Stunned at the massive — and ultimately successful — effort to take the bite out of DEA attempts to hold distributors and drugmakers responsible for their role in an epidemic estimated to take 19,000 lives every year, Rannazzisi likened the legislation to a “free pass” for legal drug pushers.
“This doesn’t ensure patient access and it doesn’t help drug enforcement at all,” he told the Guardian. “What this bill does has nothing to do with the medical process. What this bill does is take away DEA’s ability to go after a pharmacist, a wholesaler, manufacturer or distributor.”
“This was a gift. A gift to the industry,” he added.
After heading the diversion office for a decade, Rannazzisi retired in 2015 — likely disgusted over legislators’ dedication to the legal drug industry, rather than the people whose interests they’re ostensibly obligated to protect.
“The bill passed because ‘Big Pharma’ wanted it to pass,” he told the Guardian in no uncertain terms. “The DEA is both an enforcement agency and a regulatory agency. When I was in charge what I tried to do was explain to my investigators and my agents that our job was to regulate the industry and they’re not going to like being regulated.”
Big Pharma relies overwhelmingly on lobbyists filling the coffers of politicians to ensure they ignore the crisis gripping the nation. As the Center for Public Integrity found, the Guardian noted, Purdue Pharma — at the heart of the epidemic for its highly-addictive drug introduced in the late 1990s, OxyContin — spent a breathtaking $740 million in the last ten years on congressional lobbying efforts.

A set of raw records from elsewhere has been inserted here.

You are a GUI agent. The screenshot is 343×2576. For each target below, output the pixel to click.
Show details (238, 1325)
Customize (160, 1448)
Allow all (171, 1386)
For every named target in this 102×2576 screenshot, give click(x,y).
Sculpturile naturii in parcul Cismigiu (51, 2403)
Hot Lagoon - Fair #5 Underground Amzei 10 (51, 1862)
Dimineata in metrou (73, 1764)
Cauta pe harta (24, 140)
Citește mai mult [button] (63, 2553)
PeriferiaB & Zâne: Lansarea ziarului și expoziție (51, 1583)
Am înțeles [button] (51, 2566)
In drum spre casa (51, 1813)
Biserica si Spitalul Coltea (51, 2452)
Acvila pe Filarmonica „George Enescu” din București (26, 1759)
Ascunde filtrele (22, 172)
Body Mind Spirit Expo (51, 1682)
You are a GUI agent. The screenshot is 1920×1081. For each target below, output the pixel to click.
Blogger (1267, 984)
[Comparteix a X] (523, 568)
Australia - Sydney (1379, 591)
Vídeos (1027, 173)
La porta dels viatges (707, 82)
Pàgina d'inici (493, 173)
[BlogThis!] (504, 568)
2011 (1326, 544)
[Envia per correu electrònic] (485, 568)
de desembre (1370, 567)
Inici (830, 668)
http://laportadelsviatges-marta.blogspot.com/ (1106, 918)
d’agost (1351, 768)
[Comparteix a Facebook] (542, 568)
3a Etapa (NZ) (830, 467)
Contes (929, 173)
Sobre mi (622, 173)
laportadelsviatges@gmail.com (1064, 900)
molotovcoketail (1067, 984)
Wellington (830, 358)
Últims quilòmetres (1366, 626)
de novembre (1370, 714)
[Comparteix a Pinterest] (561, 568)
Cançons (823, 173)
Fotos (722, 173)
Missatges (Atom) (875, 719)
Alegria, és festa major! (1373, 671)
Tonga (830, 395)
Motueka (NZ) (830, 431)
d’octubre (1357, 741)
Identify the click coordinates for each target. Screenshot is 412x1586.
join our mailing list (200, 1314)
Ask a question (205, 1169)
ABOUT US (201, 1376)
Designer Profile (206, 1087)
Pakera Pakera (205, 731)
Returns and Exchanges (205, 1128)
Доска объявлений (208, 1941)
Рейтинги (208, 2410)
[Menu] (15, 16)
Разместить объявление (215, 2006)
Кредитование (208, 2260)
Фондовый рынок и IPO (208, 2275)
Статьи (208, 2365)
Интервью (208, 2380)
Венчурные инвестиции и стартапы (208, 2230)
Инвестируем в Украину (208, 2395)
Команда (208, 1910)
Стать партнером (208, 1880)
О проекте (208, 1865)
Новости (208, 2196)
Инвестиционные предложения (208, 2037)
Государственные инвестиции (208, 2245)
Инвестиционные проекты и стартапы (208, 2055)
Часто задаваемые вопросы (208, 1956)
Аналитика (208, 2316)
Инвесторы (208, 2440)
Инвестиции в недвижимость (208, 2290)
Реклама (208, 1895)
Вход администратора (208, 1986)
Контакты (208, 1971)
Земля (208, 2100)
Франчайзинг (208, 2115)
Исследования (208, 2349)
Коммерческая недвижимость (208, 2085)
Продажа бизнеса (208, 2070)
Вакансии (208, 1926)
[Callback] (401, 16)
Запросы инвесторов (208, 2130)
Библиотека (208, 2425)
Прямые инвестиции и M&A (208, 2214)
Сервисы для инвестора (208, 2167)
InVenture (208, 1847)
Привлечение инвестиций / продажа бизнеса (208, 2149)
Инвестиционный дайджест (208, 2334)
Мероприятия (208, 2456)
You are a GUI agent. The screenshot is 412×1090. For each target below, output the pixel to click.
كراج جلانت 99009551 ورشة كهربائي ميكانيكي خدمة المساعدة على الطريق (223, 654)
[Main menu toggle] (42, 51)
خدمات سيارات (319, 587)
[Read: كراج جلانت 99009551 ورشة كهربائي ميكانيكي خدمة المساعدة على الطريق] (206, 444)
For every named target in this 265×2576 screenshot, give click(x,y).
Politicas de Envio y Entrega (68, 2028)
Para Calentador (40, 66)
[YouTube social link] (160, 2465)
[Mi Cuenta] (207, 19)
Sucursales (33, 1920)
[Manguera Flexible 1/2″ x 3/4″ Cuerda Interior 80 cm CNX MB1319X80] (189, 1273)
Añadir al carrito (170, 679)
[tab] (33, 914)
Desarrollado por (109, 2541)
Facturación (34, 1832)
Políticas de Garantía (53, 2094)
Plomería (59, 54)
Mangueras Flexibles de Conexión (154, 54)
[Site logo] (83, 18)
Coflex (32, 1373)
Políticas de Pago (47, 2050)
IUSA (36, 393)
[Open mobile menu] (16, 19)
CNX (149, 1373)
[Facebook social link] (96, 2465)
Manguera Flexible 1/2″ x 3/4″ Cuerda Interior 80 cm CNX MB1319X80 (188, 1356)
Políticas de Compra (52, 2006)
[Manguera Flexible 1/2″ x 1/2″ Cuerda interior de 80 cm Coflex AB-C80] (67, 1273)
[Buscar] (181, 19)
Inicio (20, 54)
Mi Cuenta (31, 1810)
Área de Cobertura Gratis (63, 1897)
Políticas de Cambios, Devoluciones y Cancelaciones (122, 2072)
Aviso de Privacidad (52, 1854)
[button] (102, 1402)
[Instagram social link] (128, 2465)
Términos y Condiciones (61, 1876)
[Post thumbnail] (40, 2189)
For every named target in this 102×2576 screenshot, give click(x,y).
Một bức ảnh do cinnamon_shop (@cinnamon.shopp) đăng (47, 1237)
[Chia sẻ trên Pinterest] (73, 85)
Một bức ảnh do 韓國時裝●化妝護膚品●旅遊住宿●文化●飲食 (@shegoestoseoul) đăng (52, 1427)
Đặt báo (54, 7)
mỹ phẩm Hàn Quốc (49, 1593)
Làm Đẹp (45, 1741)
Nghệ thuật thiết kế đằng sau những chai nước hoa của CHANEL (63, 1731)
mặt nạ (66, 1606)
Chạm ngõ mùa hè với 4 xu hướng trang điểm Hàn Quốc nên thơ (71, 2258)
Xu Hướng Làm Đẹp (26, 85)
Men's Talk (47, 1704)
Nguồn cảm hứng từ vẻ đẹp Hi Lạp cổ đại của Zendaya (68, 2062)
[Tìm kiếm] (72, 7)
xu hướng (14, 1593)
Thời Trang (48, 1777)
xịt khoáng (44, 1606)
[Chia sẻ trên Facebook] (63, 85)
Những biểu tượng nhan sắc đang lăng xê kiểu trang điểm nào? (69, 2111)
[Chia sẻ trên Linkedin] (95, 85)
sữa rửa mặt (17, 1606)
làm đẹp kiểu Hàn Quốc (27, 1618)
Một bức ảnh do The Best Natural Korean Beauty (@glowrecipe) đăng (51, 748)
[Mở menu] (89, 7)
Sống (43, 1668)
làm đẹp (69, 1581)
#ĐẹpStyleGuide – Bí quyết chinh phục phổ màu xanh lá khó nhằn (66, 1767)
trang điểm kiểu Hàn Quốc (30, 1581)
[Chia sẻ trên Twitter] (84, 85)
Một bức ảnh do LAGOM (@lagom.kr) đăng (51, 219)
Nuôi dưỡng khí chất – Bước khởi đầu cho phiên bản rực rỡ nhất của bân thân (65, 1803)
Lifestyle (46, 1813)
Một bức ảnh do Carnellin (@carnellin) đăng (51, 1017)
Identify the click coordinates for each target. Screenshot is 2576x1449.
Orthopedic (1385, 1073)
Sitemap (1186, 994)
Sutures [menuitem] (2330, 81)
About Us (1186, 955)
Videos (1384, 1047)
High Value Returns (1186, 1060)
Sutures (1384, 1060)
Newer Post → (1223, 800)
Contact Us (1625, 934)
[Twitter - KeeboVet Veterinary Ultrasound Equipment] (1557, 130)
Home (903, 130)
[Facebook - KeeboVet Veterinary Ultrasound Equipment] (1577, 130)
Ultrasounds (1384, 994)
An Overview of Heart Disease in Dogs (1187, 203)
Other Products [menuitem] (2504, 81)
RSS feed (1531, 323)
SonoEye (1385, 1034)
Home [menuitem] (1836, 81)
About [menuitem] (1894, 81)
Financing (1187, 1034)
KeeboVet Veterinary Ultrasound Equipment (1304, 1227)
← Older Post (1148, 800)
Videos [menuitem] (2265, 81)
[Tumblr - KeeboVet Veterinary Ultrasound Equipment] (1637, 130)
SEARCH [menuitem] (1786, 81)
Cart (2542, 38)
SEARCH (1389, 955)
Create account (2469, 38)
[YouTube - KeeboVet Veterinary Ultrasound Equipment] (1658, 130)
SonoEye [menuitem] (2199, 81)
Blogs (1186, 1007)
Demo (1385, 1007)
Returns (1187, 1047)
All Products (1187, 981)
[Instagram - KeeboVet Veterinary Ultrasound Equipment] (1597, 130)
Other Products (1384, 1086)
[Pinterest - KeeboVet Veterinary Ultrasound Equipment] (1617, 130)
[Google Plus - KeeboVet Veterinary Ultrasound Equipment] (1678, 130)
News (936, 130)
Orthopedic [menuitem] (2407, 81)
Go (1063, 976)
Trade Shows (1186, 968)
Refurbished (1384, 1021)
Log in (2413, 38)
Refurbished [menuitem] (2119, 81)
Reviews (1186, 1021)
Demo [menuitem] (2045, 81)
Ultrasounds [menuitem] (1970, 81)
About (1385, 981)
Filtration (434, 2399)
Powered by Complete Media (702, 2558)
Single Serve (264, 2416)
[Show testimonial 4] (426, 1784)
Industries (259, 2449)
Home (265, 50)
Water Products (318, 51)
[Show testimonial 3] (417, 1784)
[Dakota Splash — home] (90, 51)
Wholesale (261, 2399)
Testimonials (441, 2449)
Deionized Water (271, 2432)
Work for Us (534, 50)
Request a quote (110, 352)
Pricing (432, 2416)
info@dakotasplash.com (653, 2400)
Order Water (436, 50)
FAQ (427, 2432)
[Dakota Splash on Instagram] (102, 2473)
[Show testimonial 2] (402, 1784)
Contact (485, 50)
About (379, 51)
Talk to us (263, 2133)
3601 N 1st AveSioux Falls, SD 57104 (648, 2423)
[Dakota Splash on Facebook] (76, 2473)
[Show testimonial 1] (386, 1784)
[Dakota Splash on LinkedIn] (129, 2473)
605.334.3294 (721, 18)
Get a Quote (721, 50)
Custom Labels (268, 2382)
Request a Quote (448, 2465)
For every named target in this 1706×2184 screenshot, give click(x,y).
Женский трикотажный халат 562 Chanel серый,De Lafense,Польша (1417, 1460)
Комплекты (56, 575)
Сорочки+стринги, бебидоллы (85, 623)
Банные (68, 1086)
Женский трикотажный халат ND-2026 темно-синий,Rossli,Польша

However, Big Pharma’s power to influence policy and legislation extends far beyond simple but effective lobbying — the government-run Interagency Pain Research Coordinating Committee (IPRCC) has been accused by Sen. Ron Wyden of being a tool to “weaken” CDC guidelines for limiting overprescribing of opioids.
Wyden wrote to Secretary of Health and Human Services Sylvia Burwell of his concerns the IPRCC had been staffed with ‘experts’ with conflicts of interest for their close ties to Big Pharma, including a scientist with a $1.5 million endowment from Purdue, reported the Guardian.
“You’ve got a panel that’s certainly got a fair number of people that have a vested interest in this problem of overprescribing. That’s something you’ve got to root out,” Wyden asserted. “The role of the pharmaceutical companies on these advisory panels troubles me greatly. Science is getting short shrift compared to the political clout of these influential interests.”
Families of countless addicts and victims of the opioid industry would undoubtedly find the direct influence of Big Pharma’s pro-opioid cash appalling — yet it continues to this day. Policies and legislation have not yet been given the appropriate funding needed to effectively combat the problem, which swirls out of control while politicians and drugmakers reap blood-tainted profits.
“Corporations have no conscience,” Rannazzisi flatly told the Guardian. “Unfortunately, with my job, I was the guy who had to go out and talk to families that lost kids. If one of those CEOs went out there and talked to anybody, or if one of those CEOs happened to lose a kid to this horrible, horrible domestic tragedy we have, I’d bet you they’d change their mind.”
“When you sit with a parent who can’t understand why there’s so many pharmaceuticals out in the illicit marketplace, and why isn’t the government doing anything, well the DEA was doing something. Unfortunately what we’re trying to do is thwarted by people who are writing laws.”